| PROBLEM REQUIREMENTS |
Show each line of the rows below that contains the word "title".

********

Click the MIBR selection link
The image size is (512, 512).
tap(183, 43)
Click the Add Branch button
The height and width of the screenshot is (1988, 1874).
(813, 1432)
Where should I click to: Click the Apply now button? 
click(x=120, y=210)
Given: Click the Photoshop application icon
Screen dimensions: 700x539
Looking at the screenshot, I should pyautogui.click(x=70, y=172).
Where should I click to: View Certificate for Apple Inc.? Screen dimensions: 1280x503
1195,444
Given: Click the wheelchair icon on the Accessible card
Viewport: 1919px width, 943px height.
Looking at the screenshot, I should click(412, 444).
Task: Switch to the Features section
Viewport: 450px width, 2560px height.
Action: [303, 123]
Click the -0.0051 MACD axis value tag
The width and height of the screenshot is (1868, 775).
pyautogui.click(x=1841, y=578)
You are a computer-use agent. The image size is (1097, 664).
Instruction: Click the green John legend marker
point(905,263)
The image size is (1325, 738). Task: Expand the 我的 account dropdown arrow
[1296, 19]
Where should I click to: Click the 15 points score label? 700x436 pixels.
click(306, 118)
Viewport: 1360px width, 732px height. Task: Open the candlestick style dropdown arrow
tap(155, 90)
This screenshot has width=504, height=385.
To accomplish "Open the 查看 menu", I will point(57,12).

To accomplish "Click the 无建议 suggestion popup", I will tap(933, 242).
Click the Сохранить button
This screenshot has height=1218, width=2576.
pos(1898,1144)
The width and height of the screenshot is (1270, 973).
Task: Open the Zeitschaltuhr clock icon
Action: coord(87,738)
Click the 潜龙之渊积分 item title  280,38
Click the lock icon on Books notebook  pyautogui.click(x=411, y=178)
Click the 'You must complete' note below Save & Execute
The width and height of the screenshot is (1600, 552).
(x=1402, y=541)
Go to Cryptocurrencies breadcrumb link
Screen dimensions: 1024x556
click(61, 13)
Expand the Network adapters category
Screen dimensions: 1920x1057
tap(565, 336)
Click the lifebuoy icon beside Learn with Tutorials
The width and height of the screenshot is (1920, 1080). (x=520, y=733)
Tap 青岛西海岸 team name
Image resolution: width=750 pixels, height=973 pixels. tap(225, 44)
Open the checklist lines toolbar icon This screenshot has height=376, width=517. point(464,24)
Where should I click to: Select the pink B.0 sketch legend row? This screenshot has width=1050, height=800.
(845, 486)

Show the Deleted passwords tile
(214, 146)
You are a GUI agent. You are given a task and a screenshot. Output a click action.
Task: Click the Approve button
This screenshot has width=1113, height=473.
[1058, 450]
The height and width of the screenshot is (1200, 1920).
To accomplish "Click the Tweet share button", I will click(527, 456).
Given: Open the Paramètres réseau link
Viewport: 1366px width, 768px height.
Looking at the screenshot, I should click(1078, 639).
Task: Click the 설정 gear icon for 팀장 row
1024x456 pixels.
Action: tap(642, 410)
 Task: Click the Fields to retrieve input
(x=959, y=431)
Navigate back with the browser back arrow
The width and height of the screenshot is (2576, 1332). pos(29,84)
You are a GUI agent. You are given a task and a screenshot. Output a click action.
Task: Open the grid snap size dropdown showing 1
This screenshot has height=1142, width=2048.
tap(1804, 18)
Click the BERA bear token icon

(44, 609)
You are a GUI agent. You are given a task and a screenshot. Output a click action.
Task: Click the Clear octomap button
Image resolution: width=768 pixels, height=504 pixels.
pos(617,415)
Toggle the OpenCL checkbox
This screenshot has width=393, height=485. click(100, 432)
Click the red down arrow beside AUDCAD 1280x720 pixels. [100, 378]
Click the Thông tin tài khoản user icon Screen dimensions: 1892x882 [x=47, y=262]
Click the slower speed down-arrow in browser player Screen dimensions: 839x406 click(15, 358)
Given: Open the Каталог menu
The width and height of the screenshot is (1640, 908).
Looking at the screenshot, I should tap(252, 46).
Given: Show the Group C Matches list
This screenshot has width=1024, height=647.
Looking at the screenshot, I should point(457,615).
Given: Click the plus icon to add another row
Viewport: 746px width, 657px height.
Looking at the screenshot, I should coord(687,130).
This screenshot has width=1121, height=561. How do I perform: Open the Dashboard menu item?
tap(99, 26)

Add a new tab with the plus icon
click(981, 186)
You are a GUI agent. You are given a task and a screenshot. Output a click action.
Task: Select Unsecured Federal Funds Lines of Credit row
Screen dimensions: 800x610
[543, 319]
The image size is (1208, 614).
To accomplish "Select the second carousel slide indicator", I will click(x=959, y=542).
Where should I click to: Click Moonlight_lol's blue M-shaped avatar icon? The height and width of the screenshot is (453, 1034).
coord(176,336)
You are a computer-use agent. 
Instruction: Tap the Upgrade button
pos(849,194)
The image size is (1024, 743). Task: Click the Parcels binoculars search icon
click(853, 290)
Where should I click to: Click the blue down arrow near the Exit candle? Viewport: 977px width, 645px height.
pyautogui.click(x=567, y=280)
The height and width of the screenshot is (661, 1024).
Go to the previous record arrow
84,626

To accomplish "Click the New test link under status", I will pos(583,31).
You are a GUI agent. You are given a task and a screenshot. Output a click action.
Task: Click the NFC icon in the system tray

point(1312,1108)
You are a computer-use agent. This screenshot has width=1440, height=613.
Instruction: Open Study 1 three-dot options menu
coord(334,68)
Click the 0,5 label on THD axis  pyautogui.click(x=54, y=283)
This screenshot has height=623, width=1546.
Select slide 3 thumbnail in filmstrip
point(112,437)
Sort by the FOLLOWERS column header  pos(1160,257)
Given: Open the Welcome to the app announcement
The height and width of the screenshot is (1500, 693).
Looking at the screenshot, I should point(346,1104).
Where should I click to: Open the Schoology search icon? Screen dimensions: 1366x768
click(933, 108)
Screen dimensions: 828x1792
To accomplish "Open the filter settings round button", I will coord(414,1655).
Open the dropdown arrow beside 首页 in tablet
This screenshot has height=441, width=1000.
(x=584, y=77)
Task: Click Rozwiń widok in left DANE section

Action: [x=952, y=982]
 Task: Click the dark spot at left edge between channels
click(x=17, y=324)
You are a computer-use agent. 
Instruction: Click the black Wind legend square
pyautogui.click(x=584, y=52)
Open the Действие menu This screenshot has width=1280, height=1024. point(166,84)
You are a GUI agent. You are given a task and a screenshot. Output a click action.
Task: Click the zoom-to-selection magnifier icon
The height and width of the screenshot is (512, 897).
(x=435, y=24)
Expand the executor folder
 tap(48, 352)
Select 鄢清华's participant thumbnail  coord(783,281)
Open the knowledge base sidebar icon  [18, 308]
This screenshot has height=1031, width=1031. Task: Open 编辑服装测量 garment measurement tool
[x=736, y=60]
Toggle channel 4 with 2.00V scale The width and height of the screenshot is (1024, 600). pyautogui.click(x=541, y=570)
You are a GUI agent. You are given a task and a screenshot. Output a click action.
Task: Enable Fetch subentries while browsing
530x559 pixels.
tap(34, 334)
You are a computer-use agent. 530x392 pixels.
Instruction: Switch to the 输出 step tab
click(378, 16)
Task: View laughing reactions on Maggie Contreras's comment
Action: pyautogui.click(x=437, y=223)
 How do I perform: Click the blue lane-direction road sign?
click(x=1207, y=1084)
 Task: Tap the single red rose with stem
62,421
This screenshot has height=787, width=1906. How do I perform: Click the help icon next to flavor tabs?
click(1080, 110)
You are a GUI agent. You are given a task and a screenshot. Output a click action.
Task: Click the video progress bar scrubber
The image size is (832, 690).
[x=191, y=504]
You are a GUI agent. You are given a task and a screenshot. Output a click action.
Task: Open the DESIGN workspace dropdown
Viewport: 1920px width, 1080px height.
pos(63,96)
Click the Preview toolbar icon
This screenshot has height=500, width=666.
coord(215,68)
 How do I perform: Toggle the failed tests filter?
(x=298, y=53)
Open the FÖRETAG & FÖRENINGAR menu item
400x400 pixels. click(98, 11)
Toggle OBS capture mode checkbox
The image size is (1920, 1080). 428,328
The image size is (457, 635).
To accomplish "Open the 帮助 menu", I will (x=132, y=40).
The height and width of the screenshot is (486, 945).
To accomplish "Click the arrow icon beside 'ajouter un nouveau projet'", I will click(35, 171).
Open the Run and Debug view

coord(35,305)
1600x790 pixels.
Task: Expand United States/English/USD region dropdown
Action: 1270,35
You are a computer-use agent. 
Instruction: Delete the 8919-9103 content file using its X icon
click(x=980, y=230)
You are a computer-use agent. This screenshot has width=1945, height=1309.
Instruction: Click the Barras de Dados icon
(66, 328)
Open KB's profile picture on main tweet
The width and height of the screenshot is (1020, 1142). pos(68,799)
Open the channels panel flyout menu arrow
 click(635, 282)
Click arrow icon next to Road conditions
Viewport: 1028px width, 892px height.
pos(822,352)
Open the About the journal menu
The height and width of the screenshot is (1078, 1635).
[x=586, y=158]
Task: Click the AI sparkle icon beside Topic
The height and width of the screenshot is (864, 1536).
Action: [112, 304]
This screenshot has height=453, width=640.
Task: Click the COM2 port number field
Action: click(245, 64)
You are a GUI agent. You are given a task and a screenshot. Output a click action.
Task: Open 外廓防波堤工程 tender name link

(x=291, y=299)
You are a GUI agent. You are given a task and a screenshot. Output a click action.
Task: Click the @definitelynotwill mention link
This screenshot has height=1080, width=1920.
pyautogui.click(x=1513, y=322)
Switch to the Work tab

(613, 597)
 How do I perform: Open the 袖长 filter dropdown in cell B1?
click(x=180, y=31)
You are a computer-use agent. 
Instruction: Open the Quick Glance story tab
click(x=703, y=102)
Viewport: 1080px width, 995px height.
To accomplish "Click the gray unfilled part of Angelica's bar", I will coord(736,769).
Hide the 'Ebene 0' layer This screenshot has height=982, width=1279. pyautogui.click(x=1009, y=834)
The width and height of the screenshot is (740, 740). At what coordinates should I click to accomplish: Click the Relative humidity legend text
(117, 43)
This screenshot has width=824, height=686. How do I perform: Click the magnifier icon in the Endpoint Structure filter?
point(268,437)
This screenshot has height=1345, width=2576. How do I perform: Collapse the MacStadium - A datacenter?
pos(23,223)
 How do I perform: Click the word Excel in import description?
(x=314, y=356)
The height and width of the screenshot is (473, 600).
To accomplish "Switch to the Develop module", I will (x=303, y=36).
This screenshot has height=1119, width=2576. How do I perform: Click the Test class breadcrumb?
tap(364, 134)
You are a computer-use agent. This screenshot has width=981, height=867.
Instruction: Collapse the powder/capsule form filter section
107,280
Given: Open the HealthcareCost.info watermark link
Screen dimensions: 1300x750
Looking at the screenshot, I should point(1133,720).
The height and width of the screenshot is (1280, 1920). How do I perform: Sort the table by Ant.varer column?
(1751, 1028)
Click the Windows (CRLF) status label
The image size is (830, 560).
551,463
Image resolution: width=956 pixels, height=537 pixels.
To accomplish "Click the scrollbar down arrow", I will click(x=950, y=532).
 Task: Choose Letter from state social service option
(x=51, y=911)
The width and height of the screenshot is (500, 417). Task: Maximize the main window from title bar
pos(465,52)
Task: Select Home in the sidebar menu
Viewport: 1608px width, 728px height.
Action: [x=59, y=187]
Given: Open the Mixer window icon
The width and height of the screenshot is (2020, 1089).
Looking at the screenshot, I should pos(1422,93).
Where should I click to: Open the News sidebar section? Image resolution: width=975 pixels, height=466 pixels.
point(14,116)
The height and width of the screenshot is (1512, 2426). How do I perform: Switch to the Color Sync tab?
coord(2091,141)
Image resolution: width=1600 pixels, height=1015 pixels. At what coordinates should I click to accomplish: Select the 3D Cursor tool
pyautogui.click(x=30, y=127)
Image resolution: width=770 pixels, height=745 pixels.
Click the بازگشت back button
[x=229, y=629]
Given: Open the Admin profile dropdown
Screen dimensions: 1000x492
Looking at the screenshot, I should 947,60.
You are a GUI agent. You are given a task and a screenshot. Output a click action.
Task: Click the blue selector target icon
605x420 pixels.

********

| CORRECT OUTPUT |
Click the 潜龙之渊积分 item title  280,38
The width and height of the screenshot is (500, 417). Task: Maximize the main window from title bar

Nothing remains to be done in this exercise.